Copyright Jules Ritter May 2008


Kirsty’s Toad in the Hole

Last weekend’s edition of the Sunday Times calls Kirsty Bertarelli, our lass from Staffordshire, Britain’s wealthiest woman since marrying Swiss billionaire Ernesto Bertarelli the famous Alinghi captain. 

Kirsty’s mother, one Mrs. Roper, was interviewed by the Sunday Times about her daughter’s rise to fame and fortune.  She tells us that Kirsty is just a simple girl bringing up her three children in their house on the shores of lake Geneva and regularly pops home to see her mum.  The only downside it would appear are the tussles Kirsty has with Ernesto’s chef and so Kirsty and the chef have separate kitchens.

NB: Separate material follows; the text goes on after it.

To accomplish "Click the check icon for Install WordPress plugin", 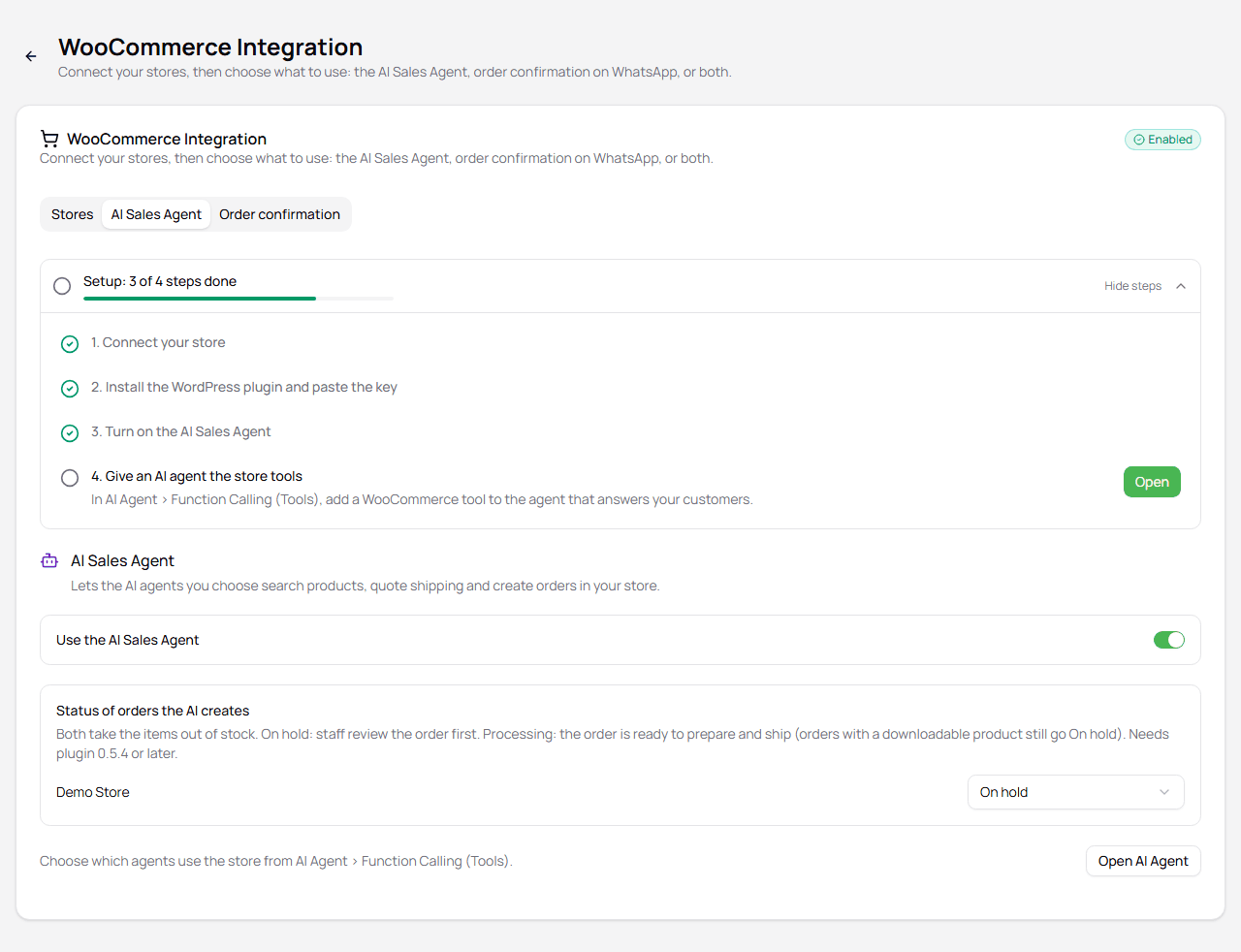I will [x=70, y=389].
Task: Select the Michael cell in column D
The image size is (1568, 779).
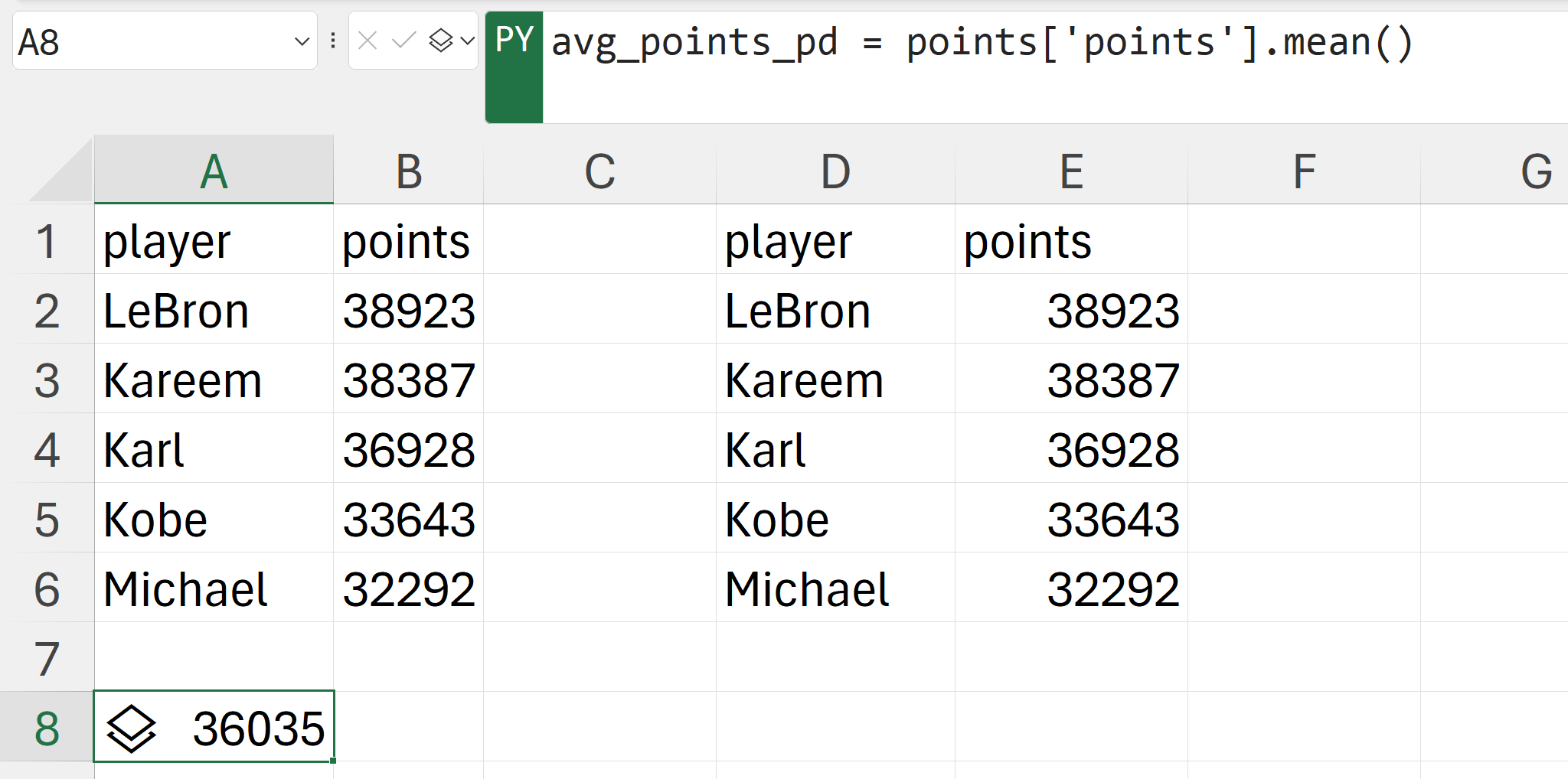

I happen to know the Bertarelli house very well as I met the former owner in a supermarket and we struck up a friendship.  We both reached out for the same bunch of flowers and realised we were both British, both blonde and both with toddlers in tow.  The house is stunning with all the accoutrements of a wealthy lifestyle and as our friendship bloomed I was a regular visitor playing tennis or teaching my children to swim in the pool.  So I know exactly where Kirsty does her cooking which got me thinking about the marriage of this lovely down to earth northerner and her famous husband. 

Picture the scene.  Ernesto, after a hard day’s work of sailing/playing golf/tennis returns home ravenous eager for the Italian food his mama used to make him.

“Kirsty Ciara, I must do the eating, I am-a-starving.”

“It’s on the table my love.”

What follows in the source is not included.